--- WHAT YOU SHOULD DO ---
Locate each line of the records below that contains the string "coordinates", and copy those lines.

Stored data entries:
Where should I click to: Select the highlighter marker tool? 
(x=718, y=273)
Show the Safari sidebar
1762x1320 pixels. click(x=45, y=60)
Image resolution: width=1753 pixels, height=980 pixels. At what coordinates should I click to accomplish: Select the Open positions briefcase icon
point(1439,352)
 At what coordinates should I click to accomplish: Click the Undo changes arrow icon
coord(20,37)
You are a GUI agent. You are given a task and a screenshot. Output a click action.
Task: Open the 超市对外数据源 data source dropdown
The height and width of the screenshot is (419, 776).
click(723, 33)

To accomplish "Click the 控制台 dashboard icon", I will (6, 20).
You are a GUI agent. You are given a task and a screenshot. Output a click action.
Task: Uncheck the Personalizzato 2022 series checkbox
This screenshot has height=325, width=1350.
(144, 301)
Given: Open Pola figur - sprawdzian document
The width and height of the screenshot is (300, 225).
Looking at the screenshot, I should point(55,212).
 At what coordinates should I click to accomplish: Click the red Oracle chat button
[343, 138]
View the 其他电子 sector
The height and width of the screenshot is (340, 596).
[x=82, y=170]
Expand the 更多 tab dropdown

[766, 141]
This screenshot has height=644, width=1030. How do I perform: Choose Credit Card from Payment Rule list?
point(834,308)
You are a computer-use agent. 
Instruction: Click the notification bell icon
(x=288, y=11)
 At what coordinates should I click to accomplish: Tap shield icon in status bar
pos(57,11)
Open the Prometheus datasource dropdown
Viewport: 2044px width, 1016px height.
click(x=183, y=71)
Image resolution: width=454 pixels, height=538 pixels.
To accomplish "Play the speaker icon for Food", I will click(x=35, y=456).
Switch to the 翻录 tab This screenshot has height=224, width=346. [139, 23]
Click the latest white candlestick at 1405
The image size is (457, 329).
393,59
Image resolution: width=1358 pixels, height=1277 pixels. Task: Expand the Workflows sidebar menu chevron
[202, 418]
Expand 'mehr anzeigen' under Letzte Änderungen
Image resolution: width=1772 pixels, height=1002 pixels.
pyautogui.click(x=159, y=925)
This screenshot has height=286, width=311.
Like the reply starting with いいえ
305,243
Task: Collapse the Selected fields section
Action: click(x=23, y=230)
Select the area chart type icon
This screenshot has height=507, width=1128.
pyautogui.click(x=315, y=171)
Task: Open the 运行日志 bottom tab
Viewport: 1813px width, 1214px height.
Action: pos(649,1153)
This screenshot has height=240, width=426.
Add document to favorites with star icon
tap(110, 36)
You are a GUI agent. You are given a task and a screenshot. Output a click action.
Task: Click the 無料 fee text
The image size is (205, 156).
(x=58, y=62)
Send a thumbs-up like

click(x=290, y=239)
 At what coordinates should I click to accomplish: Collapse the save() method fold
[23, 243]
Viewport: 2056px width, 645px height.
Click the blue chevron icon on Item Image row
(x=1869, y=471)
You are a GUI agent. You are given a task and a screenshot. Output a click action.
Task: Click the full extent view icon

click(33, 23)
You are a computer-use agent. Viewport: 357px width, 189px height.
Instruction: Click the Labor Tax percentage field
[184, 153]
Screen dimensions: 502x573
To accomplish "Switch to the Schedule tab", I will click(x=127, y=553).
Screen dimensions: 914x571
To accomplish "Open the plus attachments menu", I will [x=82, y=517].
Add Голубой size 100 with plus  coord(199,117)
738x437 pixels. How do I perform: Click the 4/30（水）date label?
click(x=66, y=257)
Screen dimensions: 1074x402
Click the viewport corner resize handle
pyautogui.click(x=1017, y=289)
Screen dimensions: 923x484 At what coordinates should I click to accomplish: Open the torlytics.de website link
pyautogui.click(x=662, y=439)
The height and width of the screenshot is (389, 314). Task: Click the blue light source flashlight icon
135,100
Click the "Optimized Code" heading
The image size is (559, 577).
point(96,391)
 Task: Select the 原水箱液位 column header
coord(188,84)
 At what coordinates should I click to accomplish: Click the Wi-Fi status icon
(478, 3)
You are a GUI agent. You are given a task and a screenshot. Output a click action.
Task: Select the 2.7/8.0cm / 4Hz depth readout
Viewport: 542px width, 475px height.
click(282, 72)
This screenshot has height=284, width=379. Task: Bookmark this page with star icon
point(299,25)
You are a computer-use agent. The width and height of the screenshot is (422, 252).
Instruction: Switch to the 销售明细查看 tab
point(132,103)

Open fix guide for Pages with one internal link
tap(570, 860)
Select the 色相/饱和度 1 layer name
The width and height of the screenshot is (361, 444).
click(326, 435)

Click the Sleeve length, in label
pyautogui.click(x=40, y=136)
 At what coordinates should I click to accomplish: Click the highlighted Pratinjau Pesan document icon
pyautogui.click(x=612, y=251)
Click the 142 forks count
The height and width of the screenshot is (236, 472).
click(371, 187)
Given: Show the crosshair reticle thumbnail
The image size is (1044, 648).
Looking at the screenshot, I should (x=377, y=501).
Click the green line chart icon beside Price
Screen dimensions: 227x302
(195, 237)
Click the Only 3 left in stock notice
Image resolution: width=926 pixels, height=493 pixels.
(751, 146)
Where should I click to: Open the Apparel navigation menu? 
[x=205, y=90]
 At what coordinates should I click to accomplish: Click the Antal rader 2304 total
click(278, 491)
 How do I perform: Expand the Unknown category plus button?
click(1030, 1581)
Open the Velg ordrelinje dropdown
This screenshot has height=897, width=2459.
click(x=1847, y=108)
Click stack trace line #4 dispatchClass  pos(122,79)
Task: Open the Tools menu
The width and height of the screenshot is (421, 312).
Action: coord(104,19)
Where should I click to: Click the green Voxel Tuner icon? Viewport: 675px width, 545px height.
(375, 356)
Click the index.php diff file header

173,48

--- COMPLETED EXERCISE ---
Image resolution: width=1753 pixels, height=980 pixels. At what coordinates should I click to accomplish: Select the Open positions briefcase icon
 At what coordinates should I click to accomplish: Click the Undo changes arrow icon
 At what coordinates should I click to accomplish: Click the red Oracle chat button
 At what coordinates should I click to accomplish: Tap shield icon in status bar
 At what coordinates should I click to accomplish: Collapse the save() method fold
Screen dimensions: 923x484 At what coordinates should I click to accomplish: Open the torlytics.de website link
 At what coordinates should I click to accomplish: Click the Wi-Fi status icon
 At what coordinates should I click to accomplish: Click the highlighted Pratinjau Pesan document icon
 At what coordinates should I click to accomplish: Click the Antal rader 2304 total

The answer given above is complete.